*Text excerpt:*
________________
Antoinette Blackwell

 

1) "Women Suffrage in New Jersey." An address delivered by Lucy Stone, at a hearing before the New Jersey Legislature, March 6th, 1867    Lucy Stone

2) Portia Gage Tries to Vote in Vineland. A description by an early suffragist of her attempt to vote in a municipal election, March 12,1868. Portia Gage

3) Petition to the New Jersey Legislature from Lucy Stone and Antoinette Brown Blackwell, on woman suffrage and property rights, March 24, 1868  LS & ABB

4) Report of the Judiciary Committee of the New Jersey Assembly, April 9, 1868. This report denies the Stone and Blackwell petition for woman suffrage and property rights.  NJ  Assembly

Lucy Stone ( 1818-1893 ) addressed the New Jersey Legislature on the issue of universal suffrage in March 1867, at a time when the New Jersey Legislature was debating extending voting rights to African American men.  The U.S. Congress was debating the Fourteenth Amendment, which for the first time introduced the word "male" into the Constitution in connection with voting rights.
________________
*Input material:*

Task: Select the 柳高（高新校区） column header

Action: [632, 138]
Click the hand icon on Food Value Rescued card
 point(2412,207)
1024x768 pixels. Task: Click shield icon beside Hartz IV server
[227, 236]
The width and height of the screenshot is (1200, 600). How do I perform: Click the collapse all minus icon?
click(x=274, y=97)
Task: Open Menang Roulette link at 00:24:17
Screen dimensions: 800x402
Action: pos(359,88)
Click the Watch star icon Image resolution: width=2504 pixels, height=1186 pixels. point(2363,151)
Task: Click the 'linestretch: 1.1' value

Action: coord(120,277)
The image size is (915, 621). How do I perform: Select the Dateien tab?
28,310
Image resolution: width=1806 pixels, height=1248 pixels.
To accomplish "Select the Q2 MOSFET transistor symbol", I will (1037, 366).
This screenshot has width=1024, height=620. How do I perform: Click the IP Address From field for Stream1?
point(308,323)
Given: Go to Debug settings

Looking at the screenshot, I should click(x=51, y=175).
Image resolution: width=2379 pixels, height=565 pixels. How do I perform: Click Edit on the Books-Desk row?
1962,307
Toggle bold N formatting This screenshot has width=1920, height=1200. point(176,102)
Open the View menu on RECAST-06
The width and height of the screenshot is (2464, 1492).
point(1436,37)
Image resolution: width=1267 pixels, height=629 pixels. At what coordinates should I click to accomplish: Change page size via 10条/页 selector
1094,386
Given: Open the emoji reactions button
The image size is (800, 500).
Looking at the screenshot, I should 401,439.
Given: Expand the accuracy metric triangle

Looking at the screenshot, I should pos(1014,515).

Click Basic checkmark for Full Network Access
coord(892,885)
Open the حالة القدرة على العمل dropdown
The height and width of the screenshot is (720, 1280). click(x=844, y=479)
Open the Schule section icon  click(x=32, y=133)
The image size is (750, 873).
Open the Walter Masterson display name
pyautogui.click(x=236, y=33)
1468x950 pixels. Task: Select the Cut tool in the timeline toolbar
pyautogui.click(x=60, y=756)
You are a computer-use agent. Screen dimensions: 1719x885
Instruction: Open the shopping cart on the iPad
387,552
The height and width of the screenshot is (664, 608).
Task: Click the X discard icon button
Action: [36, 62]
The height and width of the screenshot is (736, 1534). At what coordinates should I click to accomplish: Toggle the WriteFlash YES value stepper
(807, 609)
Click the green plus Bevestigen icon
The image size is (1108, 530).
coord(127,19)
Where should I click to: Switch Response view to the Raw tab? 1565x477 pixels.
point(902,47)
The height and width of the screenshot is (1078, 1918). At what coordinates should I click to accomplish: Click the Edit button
________________
*List of tasks:*
a – Quote the suffrage excerpt word for word, everything from "2) Portia Gage" down to "with voting rights.".
b – Put the records into a Markdown table with the columns Row and Line, covering everything from the start of the records down to the line containing "Looking at the screenshot, I should click(x=51, y=175).". Leave out blank lines.
The records are unrelated to the suffrage excerpt.

*Responses in order:*
a –
2) Portia Gage Tries to Vote in Vineland. A description by an early suffragist of her attempt to vote in a municipal election, March 12,1868. Portia Gage

3) Petition to the New Jersey Legislature from Lucy Stone and Antoinette Brown Blackwell, on woman suffrage and property rights, March 24, 1868  LS & ABB

4) Report of the Judiciary Committee of the New Jersey Assembly, April 9, 1868. This report denies the Stone and Blackwell petition for woman suffrage and property rights.  NJ  Assembly

Lucy Stone ( 1818-1893 ) addressed the New Jersey Legislature on the issue of universal suffrage in March 1867, at a time when the New Jersey Legislature was debating extending voting rights to African American men.  The U.S. Congress was debating the Fourteenth Amendment, which for the first time introduced the word "male" into the Constitution in connection with voting rights.

b –
| Row | Line |
|---|---|
| 1 | Task: Select the 柳高（高新校区） column header |
| 2 | Action: [632, 138] |
| 3 | Click the hand icon on Food Value Rescued card |
| 4 |  point(2412,207) |
| 5 | 1024x768 pixels. Task: Click shield icon beside Hartz IV server |
| 6 | [227, 236] |
| 7 | The width and height of the screenshot is (1200, 600). How do I perform: Click the collapse all minus icon? |
| 8 | click(x=274, y=97) |
| 9 | Task: Open Menang Roulette link at 00:24:17 |
| 10 | Screen dimensions: 800x402 |
| 11 | Action: pos(359,88) |
| 12 | Click the Watch star icon Image resolution: width=2504 pixels, height=1186 pixels. point(2363,151) |
| 13 | Task: Click the 'linestretch: 1.1' value |
| 14 | Action: coord(120,277) |
| 15 | The image size is (915, 621). How do I perform: Select the Dateien tab? |
| 16 | 28,310 |
| 17 | Image resolution: width=1806 pixels, height=1248 pixels. |
| 18 | To accomplish "Select the Q2 MOSFET transistor symbol", I will (1037, 366). |
| 19 | This screenshot has width=1024, height=620. How do I perform: Click the IP Address From field for Stream1? |
| 20 | point(308,323) |
| 21 | Given: Go to Debug settings |
| 22 | Looking at the screenshot, I should click(x=51, y=175). |